Dizem que escrever diálogos é um troço(ó) muito difícil. Eu acho fácil, mas isso não quer dizer nada: talvez meus diálogos sejam um troço(ô), e a arrogância me impeça de perceber isso. Talvez seja porque eu vá enfielirando as falas, enquanto a maioria das pessoas quebra a cabeça atrás de verbos dicendi originais a cada travessão. Os verbos dicendi, aliás, merecem um parêntese grandão.

(Aqui no Brasil, os jornalistas têm um problema sério com verbos dicendi. Leia uma notícia da gringolândia, qualquer notícia: eles usam o verbo “to say”, e só. Um ou outro arrisca um “declare”, mas é raro.
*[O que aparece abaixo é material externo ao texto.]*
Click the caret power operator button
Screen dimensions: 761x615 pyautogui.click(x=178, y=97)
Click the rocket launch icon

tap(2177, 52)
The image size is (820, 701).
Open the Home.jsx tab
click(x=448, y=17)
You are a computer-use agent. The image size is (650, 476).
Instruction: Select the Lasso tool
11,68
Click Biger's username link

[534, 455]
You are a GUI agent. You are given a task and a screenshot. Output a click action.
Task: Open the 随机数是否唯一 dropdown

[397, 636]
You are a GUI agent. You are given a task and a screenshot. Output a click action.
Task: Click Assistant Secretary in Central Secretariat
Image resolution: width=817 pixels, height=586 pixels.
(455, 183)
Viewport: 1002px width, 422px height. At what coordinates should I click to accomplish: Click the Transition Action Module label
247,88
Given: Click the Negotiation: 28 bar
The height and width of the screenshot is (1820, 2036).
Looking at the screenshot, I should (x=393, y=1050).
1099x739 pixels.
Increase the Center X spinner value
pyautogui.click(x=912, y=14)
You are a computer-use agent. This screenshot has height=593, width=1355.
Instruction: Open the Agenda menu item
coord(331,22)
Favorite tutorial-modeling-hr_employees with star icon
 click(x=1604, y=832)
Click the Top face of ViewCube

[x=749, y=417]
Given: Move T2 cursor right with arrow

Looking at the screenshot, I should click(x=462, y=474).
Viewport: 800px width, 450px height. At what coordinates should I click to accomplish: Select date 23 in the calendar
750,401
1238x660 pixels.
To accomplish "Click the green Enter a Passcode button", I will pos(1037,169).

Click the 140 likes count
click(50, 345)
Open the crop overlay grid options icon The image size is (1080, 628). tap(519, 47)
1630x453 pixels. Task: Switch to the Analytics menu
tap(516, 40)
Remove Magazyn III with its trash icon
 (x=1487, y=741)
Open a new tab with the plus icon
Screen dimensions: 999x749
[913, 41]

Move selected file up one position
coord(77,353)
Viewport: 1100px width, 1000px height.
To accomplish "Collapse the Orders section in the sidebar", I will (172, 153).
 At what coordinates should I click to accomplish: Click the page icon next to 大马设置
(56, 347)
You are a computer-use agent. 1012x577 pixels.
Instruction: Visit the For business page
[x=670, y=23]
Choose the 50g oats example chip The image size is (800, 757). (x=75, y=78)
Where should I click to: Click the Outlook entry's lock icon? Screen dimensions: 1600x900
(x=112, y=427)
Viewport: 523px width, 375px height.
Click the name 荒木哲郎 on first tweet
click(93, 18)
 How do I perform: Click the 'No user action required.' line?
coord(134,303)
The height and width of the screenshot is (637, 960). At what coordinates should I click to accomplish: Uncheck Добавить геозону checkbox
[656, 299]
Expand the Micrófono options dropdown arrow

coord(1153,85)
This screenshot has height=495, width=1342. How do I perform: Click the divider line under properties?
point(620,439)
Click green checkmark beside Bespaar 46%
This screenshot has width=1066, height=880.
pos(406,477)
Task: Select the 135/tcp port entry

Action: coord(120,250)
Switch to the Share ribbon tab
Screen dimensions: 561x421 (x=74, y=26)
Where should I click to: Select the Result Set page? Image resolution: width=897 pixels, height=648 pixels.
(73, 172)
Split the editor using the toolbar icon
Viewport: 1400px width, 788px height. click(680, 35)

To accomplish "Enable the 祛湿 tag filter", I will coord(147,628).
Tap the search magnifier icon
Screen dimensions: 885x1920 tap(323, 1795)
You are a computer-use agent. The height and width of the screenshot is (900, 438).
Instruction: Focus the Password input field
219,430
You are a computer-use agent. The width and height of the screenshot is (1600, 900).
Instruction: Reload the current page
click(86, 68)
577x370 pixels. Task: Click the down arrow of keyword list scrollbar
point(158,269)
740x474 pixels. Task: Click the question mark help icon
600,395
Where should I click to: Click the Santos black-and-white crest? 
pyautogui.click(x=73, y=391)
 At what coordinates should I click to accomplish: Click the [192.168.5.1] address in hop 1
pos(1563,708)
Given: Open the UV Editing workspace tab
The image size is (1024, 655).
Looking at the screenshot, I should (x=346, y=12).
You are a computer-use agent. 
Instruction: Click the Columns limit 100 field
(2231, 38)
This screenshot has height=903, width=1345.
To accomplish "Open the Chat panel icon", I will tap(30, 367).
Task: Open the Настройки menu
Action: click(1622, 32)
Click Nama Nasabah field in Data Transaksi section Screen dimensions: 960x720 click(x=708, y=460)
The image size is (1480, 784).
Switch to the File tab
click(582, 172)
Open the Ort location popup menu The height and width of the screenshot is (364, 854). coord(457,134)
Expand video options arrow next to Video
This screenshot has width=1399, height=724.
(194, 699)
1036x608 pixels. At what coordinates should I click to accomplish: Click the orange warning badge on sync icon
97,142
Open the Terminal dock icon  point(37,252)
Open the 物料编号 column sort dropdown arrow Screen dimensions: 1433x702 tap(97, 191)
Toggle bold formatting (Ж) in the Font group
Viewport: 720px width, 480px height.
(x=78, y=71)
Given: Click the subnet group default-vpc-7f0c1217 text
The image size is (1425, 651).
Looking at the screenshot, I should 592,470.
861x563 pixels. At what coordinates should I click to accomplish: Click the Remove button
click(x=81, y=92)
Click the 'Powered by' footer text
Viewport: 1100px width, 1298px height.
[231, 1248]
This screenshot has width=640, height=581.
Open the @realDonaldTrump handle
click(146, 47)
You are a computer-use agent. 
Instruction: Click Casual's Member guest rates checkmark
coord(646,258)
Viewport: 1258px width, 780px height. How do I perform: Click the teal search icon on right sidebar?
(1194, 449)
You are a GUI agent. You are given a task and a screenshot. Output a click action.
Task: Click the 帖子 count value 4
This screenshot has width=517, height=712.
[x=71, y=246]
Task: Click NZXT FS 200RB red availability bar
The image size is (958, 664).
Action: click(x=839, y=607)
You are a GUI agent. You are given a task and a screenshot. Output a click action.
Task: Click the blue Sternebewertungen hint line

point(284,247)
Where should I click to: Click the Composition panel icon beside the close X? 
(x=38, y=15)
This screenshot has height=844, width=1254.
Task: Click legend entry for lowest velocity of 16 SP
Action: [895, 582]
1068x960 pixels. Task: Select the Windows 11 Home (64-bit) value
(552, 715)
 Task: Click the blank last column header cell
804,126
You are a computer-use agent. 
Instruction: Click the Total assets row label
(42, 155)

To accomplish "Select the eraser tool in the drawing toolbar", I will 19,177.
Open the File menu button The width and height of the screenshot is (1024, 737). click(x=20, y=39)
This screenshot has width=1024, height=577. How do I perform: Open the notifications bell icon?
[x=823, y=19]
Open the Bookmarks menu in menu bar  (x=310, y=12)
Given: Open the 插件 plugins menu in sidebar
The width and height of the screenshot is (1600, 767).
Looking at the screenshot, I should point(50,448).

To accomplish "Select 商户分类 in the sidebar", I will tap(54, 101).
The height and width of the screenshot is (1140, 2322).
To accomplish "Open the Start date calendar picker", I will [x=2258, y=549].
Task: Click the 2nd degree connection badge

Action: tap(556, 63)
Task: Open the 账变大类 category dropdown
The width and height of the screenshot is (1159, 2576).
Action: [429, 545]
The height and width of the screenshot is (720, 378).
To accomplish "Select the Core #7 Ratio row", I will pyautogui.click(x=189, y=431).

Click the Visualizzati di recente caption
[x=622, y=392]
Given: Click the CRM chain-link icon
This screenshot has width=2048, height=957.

Aqui no Brasil é o cão: o sujeito diz, depois fala, depois declara, aí explica, então comemora, espanta-se, lembra, destaca, provoca, às vezes chega mesmo a regozijar-se. “‘Foi um resultado inesquecível’, mija-se todo fulano”. E no final, é claro, ele encerra, finaliza ou conclui, mesmo que não tenha concluído nada. O jornalista não sabe como terminar a matéria, então passa a responsabilidade para o entrevistado. “‘Eu gosto de sopa’, conclui, sorrindo, sicrano”. Reparem.)

Mas eu ia dizendo: se escrever é difícil, narrar um diálogo parece impossível. As pessoas se enrolam para contar uma conversa, mesmo a mais besta. Eu soluciono fazendo vozes diferentes — geralmente, a voz cheia de confiança, wit, aplomb e outras veadagens é minha, a voz de retardado é do interlocutor. Mas o povo por aí se perde. Prestem atenção quando ouvirem alguém contando um diálogo que teve ou testemunhou. “Aí eu peguei e falei assim”, “aí ela pegou e falou assimmmm…”, “aí eu virei pra ela e falei assim”, “aí, sabe o que ela fez? Pegou e virou pra mim e falou assim”. Meu Deus, o que esse povo tanto pega? Parece que essas conversas têm todo um protocolo: só fala quem pegar um negócio qualquer, um bastão, sei lá. “Aí eu peguei e falei assim, ei, cala a boca, o bastão está comigo, é minha vez!”. E o que tanto elas se viram? Deve ser cansativo conversar assim, se virando e pegando coisas a toda hora. Como conseguem se concentrar no diálogo?

“Eu, hein…”, finaliza Marco Aurélio.